Haun, who now serves as director of IMB’s personnel service center in Richmond, and his wife, Sarah, knew the Arnetts for the duration of their careers as missionaries. They served together on leadership of the West Africa regional team, they lived as neighbors in Africa, and their children attended school together. The last time the Hauns were with the Arnetts in Africa was the celebration of the 50th anniversary of Baptist work in Cote d’Ivoire in August 2016.

“Many participants were marching about two miles from the nearby town to the seminary where the celebration was held,” Haun said. “Randy and Kathy were right there in the middle of it — singing and dancing the whole distance with the African participants under the hot African sun, rejoicing with their African brothers and sisters in Christ.”


Colleagues of the Arnetts have noted how their lives impacted the work of theological education strategy in Africa and around the world.

“Randy and Kathy were long-term missionaries who epitomized what being a missionary is,” said Chuck Lawless, who serves as team leader for theological education strategists for the IMB. “They were no longer North Americans taking the gospel to Africans. In some ways, they had become Africans taking the gospel to other Africans.”

“The Arnetts were theological trainers who knew well the importance of contextualizing our training approaches,” Lawless said. “We will miss them greatly, but their influence will continue for generations.”

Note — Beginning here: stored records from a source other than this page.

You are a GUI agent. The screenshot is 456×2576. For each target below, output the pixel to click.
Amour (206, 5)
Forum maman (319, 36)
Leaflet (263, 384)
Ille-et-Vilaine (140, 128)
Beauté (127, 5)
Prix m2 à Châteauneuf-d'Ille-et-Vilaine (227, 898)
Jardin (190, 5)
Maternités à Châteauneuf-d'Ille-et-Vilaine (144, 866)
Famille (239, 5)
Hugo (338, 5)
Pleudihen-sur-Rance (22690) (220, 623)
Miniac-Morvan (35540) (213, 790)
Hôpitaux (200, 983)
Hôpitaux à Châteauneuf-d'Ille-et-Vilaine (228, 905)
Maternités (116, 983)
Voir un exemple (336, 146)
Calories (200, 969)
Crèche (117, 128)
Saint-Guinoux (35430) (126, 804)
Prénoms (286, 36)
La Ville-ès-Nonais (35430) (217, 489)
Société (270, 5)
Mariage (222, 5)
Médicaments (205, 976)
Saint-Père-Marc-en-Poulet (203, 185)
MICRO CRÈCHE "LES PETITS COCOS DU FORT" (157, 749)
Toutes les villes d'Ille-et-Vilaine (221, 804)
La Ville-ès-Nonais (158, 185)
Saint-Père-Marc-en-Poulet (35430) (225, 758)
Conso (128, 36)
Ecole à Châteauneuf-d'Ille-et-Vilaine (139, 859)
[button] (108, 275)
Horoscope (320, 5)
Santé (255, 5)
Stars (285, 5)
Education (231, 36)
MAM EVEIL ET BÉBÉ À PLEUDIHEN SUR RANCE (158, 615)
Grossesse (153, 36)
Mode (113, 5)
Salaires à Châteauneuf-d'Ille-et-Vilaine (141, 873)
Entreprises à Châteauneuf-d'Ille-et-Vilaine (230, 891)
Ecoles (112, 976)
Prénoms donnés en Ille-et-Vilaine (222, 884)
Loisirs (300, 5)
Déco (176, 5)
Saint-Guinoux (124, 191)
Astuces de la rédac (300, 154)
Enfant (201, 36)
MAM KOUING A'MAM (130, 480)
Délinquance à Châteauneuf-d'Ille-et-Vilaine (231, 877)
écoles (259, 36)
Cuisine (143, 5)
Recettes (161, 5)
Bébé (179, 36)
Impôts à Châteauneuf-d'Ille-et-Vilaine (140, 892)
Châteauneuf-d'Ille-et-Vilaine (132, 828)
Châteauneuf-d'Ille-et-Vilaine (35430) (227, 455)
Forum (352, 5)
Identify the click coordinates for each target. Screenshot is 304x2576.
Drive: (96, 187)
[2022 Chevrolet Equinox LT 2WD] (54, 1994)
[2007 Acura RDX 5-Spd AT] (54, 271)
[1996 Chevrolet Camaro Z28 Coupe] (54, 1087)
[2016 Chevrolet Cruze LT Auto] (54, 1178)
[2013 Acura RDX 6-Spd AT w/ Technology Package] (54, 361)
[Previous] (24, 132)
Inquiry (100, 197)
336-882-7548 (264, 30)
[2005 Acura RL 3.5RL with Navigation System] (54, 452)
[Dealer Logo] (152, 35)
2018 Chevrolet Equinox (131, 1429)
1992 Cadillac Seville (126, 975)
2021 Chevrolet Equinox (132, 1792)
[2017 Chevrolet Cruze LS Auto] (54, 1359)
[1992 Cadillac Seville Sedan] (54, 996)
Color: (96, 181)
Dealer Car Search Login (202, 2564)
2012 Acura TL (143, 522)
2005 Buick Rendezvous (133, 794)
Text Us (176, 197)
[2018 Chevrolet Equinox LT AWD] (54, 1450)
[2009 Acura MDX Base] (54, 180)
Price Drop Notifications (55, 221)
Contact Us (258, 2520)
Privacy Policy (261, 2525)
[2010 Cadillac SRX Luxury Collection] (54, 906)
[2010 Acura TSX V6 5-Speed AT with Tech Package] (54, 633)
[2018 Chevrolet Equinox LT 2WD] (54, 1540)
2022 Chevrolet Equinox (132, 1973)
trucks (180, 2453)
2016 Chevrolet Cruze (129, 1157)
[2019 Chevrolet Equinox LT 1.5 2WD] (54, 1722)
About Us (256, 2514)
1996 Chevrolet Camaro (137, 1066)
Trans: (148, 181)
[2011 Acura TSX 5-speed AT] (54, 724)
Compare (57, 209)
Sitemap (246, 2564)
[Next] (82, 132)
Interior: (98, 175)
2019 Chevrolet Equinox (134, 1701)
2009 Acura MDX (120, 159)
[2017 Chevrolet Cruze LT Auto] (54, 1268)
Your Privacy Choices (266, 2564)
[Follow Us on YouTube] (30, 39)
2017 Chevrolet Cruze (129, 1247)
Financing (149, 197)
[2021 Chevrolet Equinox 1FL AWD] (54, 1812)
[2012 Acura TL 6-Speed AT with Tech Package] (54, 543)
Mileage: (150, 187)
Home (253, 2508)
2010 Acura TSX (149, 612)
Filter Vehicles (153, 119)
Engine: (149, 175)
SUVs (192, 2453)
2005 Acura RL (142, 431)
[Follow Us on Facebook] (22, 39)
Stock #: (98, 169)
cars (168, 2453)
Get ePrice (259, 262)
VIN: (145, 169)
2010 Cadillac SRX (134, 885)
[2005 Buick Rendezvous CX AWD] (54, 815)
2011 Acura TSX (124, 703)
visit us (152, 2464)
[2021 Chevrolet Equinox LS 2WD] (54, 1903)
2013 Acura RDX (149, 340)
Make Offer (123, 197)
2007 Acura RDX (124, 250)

IMB missionary Kathy Arnett leaves the chief’s palace with Chief George, a lab tech at the Baptist Medical Centre. A delegation of IMB missionaries greeted the Nayiri at his palace in the center of Nalerigu, Ghana.
Nayiri Naa Bohagu Mahami Abdulai, is the paramount chief of the Mamprusi people group. When his father was paramount chief he was instrumental in providing land for the Baptist Medical Centre’s construction in the late 1950s.

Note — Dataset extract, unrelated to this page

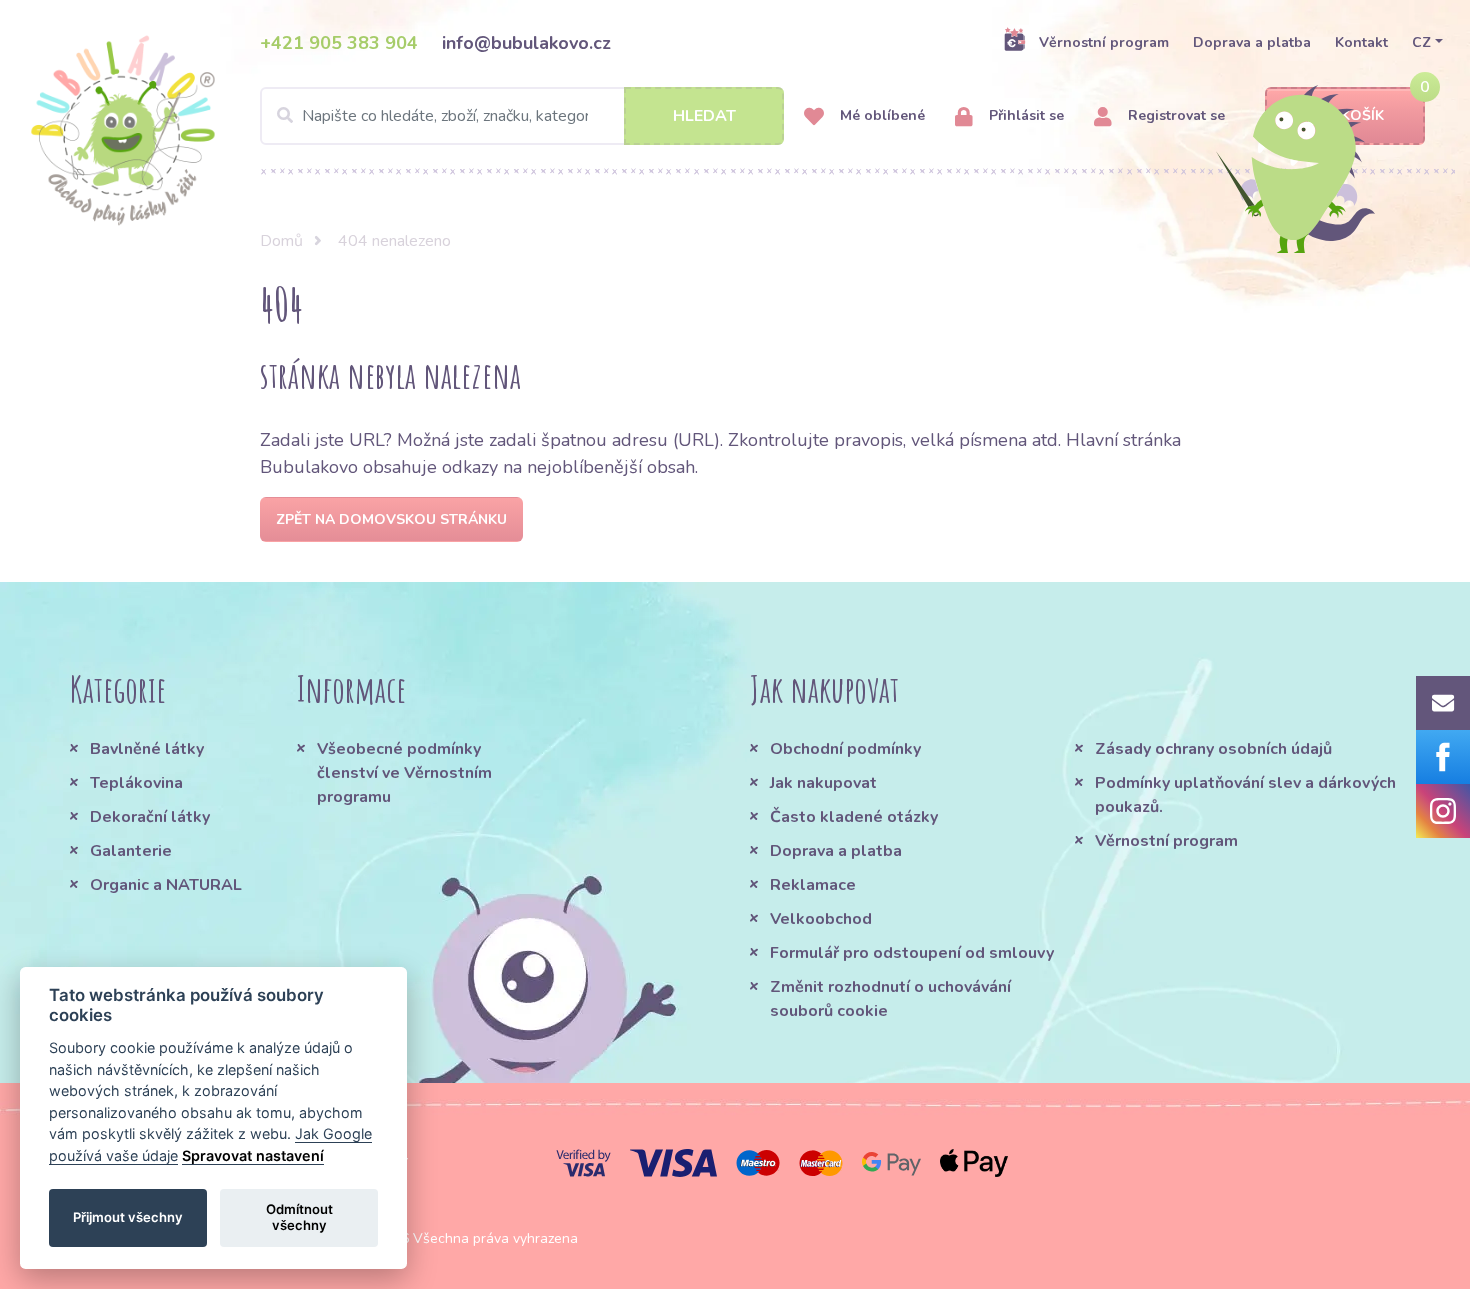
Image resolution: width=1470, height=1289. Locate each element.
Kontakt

In the preface to his doctoral dissertation at The Southern Baptist Theological Seminary, which later became the book Pentecostalization: The Evolution of Baptists in Africa, Arnett wrote that he discovered through his study “that my missiology, birthed in the crucible of practice, holds up in the heat of academic inquiry. Indeed, I have adjusted and strengthened my thinking, but the foundation stands firm.”

“Many students begin their doctoral studies with a dissertation topic in mind. I did not. About two years into the program, I encountered a word in an obscure article that caught my attention —pentecostalization. The term captured that which I had observed among West African Baptists. Thus, the quest began, the quest of placing the pentecostalization of Baptists in the crucible of academic inquiry. And, it has been an insightful and enjoyable quest.”

Arnett added that “God called me to missions and gave the faculty of scholarship. My insatiable desire for understanding comes from Him. Thank you for your goodness and mercy that makes all this possible.”

The Arnetts are survived by two grown daughters, Bevin Wyrick and Jillian Cavness. Visitation is planned for Thursday, March 29, from 4-7 p.m. at Gorman-Scharpf Funeral Home in Springfield, Missouri. A memorial service is planned for Friday, March 30, at 10 a.m. at First Baptist Church in Springfield with a graveside service to follow. The daughters plan to honor their parents by wearing African clothing to the funeral and invite others to also wear African clothing, if they feel led.

Julie McGowan is public relations manager for the IMB.